The extensive use of fossil fuels has led to significant environmental challenges and raised concerns over the depletion of fossil energy resources, highlighting the urgent need for sustainable alternative energy sources. Lithium-ion batteries (LIBs), widely used as primary energy storage devices in daily life, offer the advantage of high energy density. However, their application in large-scale energy storage is constrained by limitations in power density, safety concerns, and reliance on finite resources. Aqueous supercapacitors incorporating 2D materials present a promising solution to these challenges. In this thesis, we have developed aqueous supercapacitors using pyrenetetraone derivative-functionalized graphene as cathode materials and thermal treated Ti3C2Tx as the anode material.

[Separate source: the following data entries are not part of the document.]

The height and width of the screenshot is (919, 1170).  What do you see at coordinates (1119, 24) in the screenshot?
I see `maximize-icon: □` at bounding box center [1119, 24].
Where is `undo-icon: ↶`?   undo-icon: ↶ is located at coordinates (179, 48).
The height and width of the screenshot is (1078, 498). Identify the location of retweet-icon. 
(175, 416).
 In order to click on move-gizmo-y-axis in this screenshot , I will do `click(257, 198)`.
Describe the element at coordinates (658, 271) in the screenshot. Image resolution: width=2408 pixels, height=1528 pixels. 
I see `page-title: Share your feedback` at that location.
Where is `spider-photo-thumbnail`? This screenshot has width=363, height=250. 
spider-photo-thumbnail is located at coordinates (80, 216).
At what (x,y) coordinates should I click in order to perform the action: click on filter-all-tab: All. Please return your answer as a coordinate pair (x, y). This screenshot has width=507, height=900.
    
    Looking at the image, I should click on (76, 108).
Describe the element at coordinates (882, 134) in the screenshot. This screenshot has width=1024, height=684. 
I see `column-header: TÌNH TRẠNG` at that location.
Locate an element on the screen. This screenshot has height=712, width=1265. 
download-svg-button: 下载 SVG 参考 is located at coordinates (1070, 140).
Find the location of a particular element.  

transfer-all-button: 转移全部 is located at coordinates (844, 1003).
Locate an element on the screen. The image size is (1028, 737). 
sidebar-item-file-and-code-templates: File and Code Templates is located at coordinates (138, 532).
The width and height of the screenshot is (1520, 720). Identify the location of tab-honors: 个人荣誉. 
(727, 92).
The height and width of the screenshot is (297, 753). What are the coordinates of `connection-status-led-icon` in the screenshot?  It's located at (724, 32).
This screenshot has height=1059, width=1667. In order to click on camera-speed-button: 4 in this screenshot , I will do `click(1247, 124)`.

The as-assembled supercapacitor can deliver an excellent energy density of 38.1 Wh kg-1 at a power density of 950 W kg-1. Moreover, various spectroscopic analyses reveal distinct interaction behaviors among differently functionalized 2D materials, offering valuable insights for the development of organic-based electrode materials.

In addition, donor-acceptor (D-A) systems based on pyrenetetraone derivatives have been designed and synthesized for the noncovalent functionalization of graphene. The interaction between the D-A molecules and graphene was studied using different characterization techniques. The structure–property relationship in the nonlinear optical response of the hybrids will be further explored.